Going back in human history to Mohenjo Daro, we have mined 700 million tons of copper.
700 million tons of copper over the past 10,000 years. Now, 80% of that copper, we could probably
get it all back if we wanted. But what we'd have to do is we'd have to tear down this building.
We'd have to rip up the grid, we'd have to tear down the buildings in Europe, in Japan, and China.
And we could get all that copper back, sure.
Then we'd be doing this conference in a tent.
So, how are you going to get it?
Well, right now, copper demand is 30 million tons per year.
About 4 million of that supply comes from recycled copper.
The rest of it is 26 million tons as mine.
And if we just grow in line with GDP, so forgetting about it,
data center upside, forgetting about green energy, solar, upside, just growing at GDP like we used to.
Now listen carefully, that means over the next 18 years, we're going to need 700 million tons of copper.
Over the next 18 years, we're going to need as much copper as we mined in the last 10,000 years.
That means we're going to need five world-class mega tier one mines coming online every single year.
and you can go and grok this or chat GPT this,
you can count on one hand and have some fingers left over
the number of Tier 1 mines that are coming on
between now and the end of the decade.
So I don't know what they're going to do
because it takes seven to 12 years to build a copper mine.
The existing copper mines are dying.
You know, the big mines in Chile over 100 years old.
The grades are depleting.
And this is going to be a major, major challenge
in an upcoming bottleneck.
Right? Today, all the rage is in memory, in HBM, and NAN.
Prices are going vertical because that's the bottleneck.
Now, if you want to look around the corner and see the next bottleneck coming,
I strongly urge you to look at copper.
And so here we are.
A supply shock meets a demand shock.
Commodity cycles typically last 15 years and have multiple hundreds percents of upside.
We're only a few years into this.
This is just really getting started.
And I want to say one more thing, right?
We spoke about demand.
We're having this demand shock.
We spoke about supply.
But what we haven't spoken about is how we're destroying the value of the U.S. dollar.
Since COVID, we have absolutely destroyed the value of our fiat currencies.
Today, we have $40 trillion of government debt.
That's growing at $2.5 trillion every year.
On top of that, we have $100 trillion of discounted present value of the future.
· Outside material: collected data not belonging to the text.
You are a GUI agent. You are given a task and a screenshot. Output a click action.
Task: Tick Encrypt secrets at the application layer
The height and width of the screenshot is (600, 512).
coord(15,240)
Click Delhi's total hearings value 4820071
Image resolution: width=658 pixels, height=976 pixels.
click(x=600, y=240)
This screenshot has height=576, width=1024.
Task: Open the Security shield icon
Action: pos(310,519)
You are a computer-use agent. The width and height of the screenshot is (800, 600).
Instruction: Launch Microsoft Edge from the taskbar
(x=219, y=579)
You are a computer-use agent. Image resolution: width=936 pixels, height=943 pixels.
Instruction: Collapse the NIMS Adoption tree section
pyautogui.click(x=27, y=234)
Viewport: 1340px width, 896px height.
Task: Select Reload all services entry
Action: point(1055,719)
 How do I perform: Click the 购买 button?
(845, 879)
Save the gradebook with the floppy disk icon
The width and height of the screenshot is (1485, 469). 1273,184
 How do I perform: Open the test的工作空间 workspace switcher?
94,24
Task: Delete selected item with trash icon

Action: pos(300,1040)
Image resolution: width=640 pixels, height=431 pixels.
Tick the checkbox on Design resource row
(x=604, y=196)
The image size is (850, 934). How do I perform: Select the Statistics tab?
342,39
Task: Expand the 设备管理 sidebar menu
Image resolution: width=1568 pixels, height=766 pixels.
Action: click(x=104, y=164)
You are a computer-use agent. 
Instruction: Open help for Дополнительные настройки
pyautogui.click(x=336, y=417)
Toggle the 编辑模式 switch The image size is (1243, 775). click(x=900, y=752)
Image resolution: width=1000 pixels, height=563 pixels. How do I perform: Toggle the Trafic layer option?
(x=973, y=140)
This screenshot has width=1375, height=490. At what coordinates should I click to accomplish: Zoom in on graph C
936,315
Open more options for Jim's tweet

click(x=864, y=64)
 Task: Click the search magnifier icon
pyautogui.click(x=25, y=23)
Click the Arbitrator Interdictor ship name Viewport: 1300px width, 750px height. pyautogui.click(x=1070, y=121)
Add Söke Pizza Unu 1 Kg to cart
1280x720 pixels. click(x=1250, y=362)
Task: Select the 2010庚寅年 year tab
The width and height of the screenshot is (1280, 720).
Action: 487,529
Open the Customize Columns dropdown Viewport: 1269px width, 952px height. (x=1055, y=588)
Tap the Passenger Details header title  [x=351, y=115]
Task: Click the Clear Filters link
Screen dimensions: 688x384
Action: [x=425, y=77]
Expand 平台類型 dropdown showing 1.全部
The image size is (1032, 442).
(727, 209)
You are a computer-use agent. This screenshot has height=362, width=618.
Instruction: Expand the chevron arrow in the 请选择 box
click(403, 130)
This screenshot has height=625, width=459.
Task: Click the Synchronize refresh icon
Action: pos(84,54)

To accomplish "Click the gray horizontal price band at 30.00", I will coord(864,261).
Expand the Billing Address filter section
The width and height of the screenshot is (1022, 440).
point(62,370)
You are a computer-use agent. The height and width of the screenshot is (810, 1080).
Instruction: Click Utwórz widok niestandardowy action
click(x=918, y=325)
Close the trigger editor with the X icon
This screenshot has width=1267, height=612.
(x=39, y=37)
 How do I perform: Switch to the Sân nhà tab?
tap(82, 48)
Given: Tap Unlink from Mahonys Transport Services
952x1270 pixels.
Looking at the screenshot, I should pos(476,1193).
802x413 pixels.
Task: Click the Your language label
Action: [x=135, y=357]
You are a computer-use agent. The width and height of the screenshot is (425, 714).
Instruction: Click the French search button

social liabilities. So Medicare, Medicaid, Social Security, pensions, that's also growing by $2.5 trillion
a year. So you have $2.5 trillion of growth on the federal debt, two and a half trillion dollars
of growth on the social liabilities. The U.S. government only has $5.5 trillion of tax receipts every
year. And so what's going to happen the next time we have a recession where tax receipts go down
and spending has to go up, we're going to print giga dollars. And in the 1970s, we had this problem
as well. And the way we did it is we just debased the currency through some inflation, through some
growth, and the currency lost 70% of his purchasing power. And commodities and hard assets and
infrastructure will protect your purchasing power in that kind of environment. Go and look it up in the
1970s. What was the best performing asset class by a mile? That's your homework. So with that,
thank you and look forward to chatting with you guys.
the prediction show, was your call?
I forget which category it was, but you definitely had copper.
I thought the best performing asset was going to be copper, yeah.
And that's before I talked to Dan, which is saying something.
Well, you know, I think the copper price is easily going to double from here.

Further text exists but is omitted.